Every year, as many as 350 students come to the University of Missouri-Kansas City not knowing what they’ll major in. Nearly four out of five of them don’t stick around and graduate.
A new service center should help those students figure out what they want to study, university officials say, while making life easier for all students by grouping a variety of services in one place.
The Student Success Center is set to open this fall in what was the former University Center building on Rockhill Road. The building housed the campus cafeteria, Pierson Auditorium, the bookstore, meeting rooms and student organization offices. The bookstore and student organization offices are now in the Student Union on Cherry Street.
Workers gutted the building for a $7 million renovation. Much of the old brick face of its north side has been replaced with giant windows on every level.
“We tried to bring as much light as far inside the building as we possibly could,” said Greg Silkman, in charge of planning design and construction for the university facilities department.
Walls on each of the building’s three floors were removed for an open-floor concept. Offices and meeting space, with glass walls or at least large glass doors, will feel more open. Centrally placed information desks will greet students on each level to help guide them to the services they need.
Some of the offices in the new center, such as the International Academic Programs office, the writing studio and career services, previously were in separate university-owned houses just off campus. Those houses in the future may become part of UMKC’s Greek Row.

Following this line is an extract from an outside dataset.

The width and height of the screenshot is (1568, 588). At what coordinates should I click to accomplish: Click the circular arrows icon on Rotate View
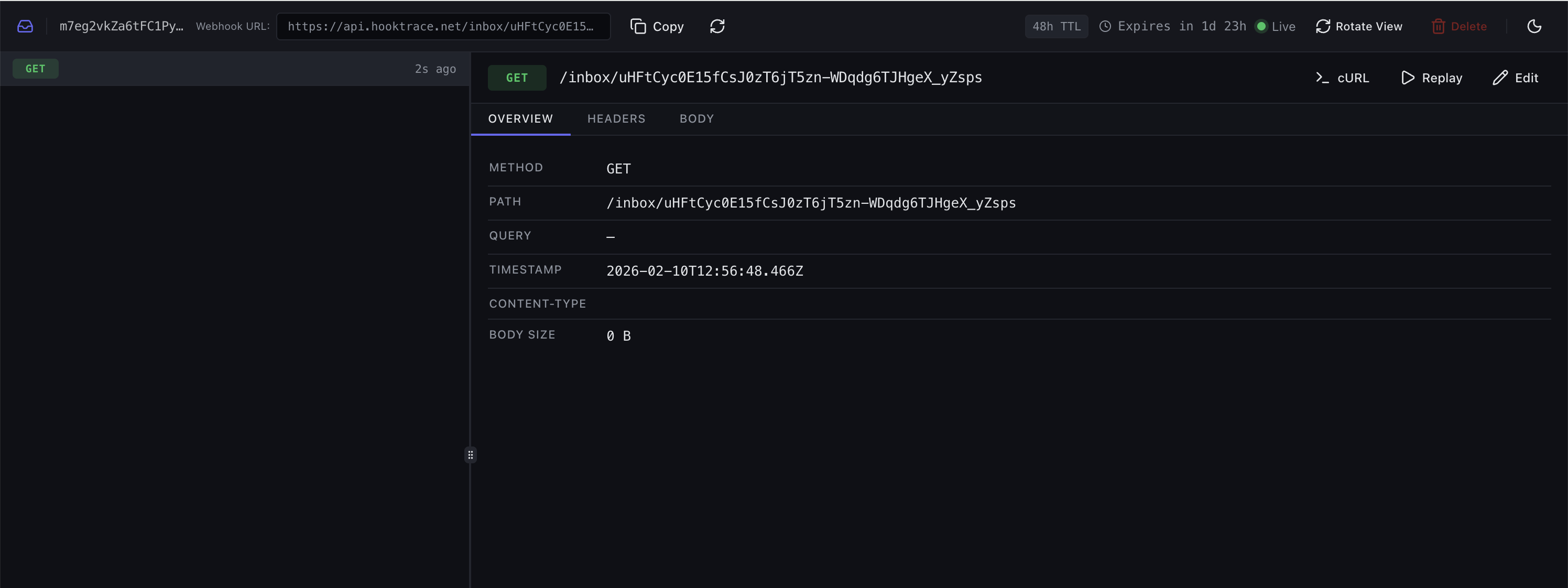click(1323, 26)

A new area called UMKC Central will be on the second floor of the center, adjacent to the new campus Welcome Center. At UMKC Central, a student can register, check on financial aid and pay bills — tuition, housing, food plan — all in one place, in a conversation with one person.
Before the new setup, students might have to go from office to office to deal with all those things.

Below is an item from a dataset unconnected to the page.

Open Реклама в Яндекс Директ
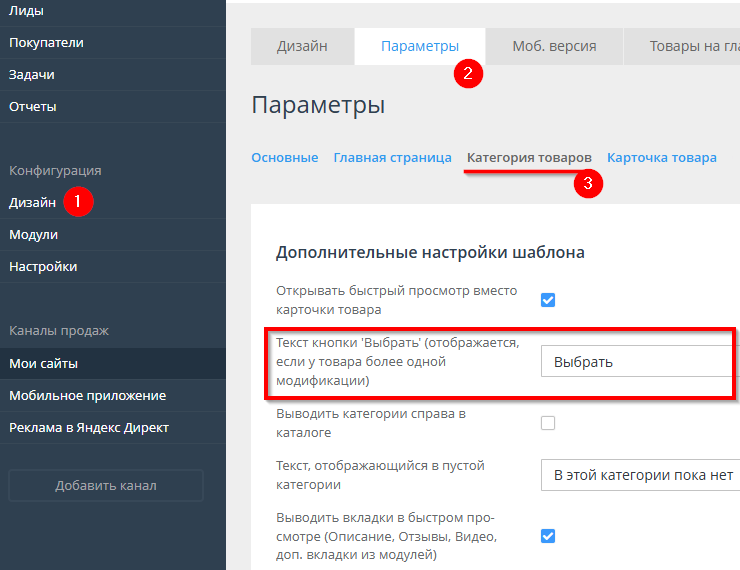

Student service centers are a growing trend, said Dan Hurley, director of state relations and policy analysis at the American Association of State Colleges and Universities.
Not only do they make students’ lives easier, they are “more efficient for the university because they allow the school to share administrative staff across functions,” he said.

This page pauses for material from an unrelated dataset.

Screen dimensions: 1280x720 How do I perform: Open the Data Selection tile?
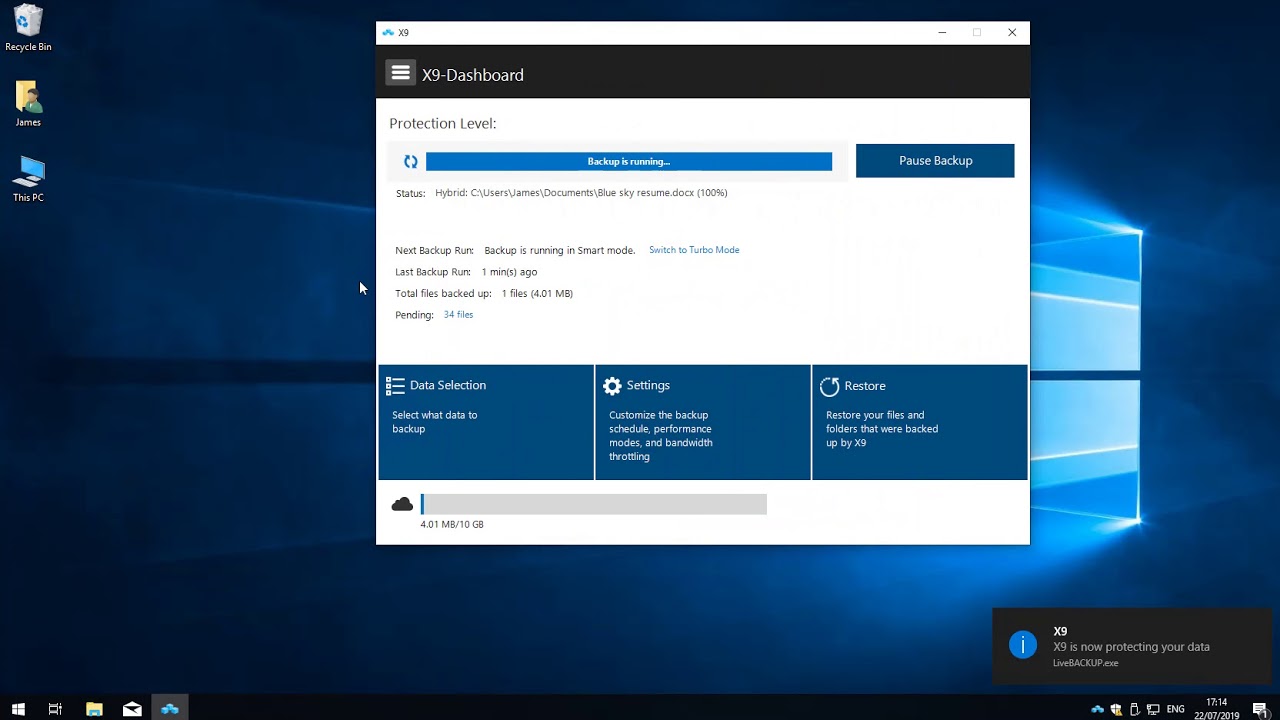click(486, 422)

The focal point of the new center is University College, a new program designed to provide a home on campus for students who come to college unsure of their major and without a clear career path.
UMKC officials said students who start out not knowing what they want to do academically are more at risk of dropping out.
“Universities that have a well-run university college, their retention rates and graduation rates are much higher,” said Mel Tyler, vice chancellor for student affairs.
UMKC’s graduation rate for students who come to campus undecided on a major is 18 percent, Tyler said. The overall graduation rate is 48 percent. Tyler said the goal is to increase that to 55 percent in the next four years.
Kim McNeley, who will run University College, expects it to draw freshmen, transfer students and students who didn’t like their original major and now are undecided. Students will take a series of general education courses and then transition into their area of study, once they choose a major.
“Our goal is to help them figure out a plan,” McNeley said. “Transition is hard. Our goal is to help them find that thing they are really interested in, the thing that speaks to their passion. It is hard to stay in school when you don’t know what your goal is.”